[RECORD EXCERPTS — start]

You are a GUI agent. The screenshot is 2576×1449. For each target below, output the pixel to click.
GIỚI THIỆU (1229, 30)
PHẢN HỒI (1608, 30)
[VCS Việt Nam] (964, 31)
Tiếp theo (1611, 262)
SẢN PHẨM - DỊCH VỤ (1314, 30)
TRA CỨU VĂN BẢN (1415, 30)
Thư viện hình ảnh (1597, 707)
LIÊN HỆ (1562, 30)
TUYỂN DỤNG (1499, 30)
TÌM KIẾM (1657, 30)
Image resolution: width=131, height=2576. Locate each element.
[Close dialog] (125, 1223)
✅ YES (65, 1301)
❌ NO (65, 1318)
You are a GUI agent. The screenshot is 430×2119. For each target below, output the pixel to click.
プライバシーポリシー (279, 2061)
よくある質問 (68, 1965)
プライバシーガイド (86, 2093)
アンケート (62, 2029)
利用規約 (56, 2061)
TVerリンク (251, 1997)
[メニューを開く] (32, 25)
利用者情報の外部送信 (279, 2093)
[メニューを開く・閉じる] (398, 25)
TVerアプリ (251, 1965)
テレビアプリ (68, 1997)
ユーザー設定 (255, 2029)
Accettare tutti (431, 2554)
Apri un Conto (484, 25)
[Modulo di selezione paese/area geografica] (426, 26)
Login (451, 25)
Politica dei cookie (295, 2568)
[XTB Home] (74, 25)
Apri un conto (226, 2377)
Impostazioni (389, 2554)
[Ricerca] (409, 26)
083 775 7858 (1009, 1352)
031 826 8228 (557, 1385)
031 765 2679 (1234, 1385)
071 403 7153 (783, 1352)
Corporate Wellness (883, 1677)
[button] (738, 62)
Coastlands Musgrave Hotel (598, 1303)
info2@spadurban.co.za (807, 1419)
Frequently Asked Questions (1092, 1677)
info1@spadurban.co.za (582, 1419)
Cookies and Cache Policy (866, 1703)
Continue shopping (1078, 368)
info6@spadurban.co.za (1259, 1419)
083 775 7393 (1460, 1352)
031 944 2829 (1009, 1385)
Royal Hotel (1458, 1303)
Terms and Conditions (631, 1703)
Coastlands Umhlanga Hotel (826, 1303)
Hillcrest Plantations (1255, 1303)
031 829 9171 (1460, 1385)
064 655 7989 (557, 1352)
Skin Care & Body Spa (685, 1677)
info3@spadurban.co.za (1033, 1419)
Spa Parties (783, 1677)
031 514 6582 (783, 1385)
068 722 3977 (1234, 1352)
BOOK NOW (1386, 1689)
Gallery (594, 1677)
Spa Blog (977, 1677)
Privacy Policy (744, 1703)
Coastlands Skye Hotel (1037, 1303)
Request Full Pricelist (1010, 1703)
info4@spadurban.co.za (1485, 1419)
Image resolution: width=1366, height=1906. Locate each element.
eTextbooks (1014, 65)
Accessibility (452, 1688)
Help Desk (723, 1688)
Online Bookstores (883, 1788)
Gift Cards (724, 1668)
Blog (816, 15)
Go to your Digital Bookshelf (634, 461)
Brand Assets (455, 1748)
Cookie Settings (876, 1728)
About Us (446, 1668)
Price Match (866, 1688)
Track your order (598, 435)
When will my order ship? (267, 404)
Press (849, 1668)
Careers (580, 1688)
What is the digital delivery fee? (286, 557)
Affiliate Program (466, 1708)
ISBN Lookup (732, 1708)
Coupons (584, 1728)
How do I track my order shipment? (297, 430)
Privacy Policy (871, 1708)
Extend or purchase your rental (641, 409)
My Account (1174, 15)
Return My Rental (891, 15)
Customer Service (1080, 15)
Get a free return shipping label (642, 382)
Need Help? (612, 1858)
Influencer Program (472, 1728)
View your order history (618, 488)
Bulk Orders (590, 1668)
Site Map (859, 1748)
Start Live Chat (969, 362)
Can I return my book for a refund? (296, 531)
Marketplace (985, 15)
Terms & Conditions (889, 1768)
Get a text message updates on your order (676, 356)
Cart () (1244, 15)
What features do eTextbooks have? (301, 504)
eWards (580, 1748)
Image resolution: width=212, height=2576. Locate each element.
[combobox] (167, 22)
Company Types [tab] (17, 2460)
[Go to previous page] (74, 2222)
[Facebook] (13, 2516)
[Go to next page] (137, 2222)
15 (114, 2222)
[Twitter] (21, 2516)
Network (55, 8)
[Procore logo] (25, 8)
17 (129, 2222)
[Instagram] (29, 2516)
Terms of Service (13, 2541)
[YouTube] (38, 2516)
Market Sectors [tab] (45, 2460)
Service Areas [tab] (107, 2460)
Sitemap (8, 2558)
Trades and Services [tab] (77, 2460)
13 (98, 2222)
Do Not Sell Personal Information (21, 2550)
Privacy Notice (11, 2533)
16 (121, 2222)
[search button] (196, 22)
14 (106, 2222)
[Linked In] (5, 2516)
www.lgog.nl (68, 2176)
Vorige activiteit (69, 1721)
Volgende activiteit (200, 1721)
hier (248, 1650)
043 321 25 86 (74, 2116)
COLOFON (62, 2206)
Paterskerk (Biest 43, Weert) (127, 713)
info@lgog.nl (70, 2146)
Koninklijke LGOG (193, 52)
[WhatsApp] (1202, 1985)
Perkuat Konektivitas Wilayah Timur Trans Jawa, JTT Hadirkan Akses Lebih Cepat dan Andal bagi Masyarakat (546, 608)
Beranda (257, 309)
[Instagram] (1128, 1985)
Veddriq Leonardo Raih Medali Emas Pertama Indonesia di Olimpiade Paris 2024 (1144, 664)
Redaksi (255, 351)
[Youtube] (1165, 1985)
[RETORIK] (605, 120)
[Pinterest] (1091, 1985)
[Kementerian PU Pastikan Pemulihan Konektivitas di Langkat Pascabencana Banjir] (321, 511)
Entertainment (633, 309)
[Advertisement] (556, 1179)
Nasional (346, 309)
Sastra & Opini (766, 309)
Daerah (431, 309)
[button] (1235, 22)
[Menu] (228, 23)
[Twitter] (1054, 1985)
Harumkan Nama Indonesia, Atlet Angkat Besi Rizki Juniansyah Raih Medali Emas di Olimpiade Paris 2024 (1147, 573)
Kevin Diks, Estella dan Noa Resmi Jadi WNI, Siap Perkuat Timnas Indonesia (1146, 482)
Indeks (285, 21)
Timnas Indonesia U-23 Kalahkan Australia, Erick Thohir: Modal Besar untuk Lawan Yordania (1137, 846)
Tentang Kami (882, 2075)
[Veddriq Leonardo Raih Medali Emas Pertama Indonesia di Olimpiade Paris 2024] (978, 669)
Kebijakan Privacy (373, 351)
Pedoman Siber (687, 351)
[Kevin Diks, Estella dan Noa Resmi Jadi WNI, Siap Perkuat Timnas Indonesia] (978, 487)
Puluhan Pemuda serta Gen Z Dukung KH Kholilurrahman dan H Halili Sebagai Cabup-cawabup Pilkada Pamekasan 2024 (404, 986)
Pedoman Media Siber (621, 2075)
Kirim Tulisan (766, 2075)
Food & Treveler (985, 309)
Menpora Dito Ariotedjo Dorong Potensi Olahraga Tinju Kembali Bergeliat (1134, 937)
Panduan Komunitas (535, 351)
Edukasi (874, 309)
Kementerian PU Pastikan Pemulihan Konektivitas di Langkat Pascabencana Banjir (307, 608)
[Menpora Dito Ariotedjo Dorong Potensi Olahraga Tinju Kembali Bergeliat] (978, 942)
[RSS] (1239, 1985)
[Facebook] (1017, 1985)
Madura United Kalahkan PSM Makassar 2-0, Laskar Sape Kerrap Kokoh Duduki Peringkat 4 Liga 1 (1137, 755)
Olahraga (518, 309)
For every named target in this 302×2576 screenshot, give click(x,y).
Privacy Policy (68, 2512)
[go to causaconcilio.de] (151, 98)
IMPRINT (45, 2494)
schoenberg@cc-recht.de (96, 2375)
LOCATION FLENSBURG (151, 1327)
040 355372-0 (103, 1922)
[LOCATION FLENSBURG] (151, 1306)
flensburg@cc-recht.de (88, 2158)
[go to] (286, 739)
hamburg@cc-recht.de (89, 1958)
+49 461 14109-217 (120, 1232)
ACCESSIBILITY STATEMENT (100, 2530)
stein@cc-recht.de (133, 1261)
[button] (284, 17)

[RECORD EXCERPTS — finish]

• [WHAT TO PRODUCE]
Copy every line of the records above, starting with the first, up to and including the line containing "031 944 2829 (1009, 1385)".

• [EXERCISE OUTPUT]
You are a GUI agent. The screenshot is 2576×1449. For each target below, output the pixel to click.
GIỚI THIỆU (1229, 30)
PHẢN HỒI (1608, 30)
[VCS Việt Nam] (964, 31)
Tiếp theo (1611, 262)
SẢN PHẨM - DỊCH VỤ (1314, 30)
TRA CỨU VĂN BẢN (1415, 30)
Thư viện hình ảnh (1597, 707)
LIÊN HỆ (1562, 30)
TUYỂN DỤNG (1499, 30)
TÌM KIẾM (1657, 30)
Image resolution: width=131, height=2576. Locate each element.
[Close dialog] (125, 1223)
✅ YES (65, 1301)
❌ NO (65, 1318)
You are a GUI agent. The screenshot is 430×2119. For each target below, output the pixel to click.
プライバシーポリシー (279, 2061)
よくある質問 (68, 1965)
プライバシーガイド (86, 2093)
アンケート (62, 2029)
利用規約 (56, 2061)
TVerリンク (251, 1997)
[メニューを開く] (32, 25)
利用者情報の外部送信 (279, 2093)
[メニューを開く・閉じる] (398, 25)
TVerアプリ (251, 1965)
テレビアプリ (68, 1997)
ユーザー設定 (255, 2029)
Accettare tutti (431, 2554)
Apri un Conto (484, 25)
[Modulo di selezione paese/area geografica] (426, 26)
Login (451, 25)
Politica dei cookie (295, 2568)
[XTB Home] (74, 25)
Apri un conto (226, 2377)
Impostazioni (389, 2554)
[Ricerca] (409, 26)
083 775 7858 (1009, 1352)
031 826 8228 (557, 1385)
031 765 2679 (1234, 1385)
071 403 7153 (783, 1352)
Corporate Wellness (883, 1677)
[button] (738, 62)
Coastlands Musgrave Hotel (598, 1303)
info2@spadurban.co.za (807, 1419)
Frequently Asked Questions (1092, 1677)
info1@spadurban.co.za (582, 1419)
Cookies and Cache Policy (866, 1703)
Continue shopping (1078, 368)
info6@spadurban.co.za (1259, 1419)
083 775 7393 (1460, 1352)
031 944 2829 (1009, 1385)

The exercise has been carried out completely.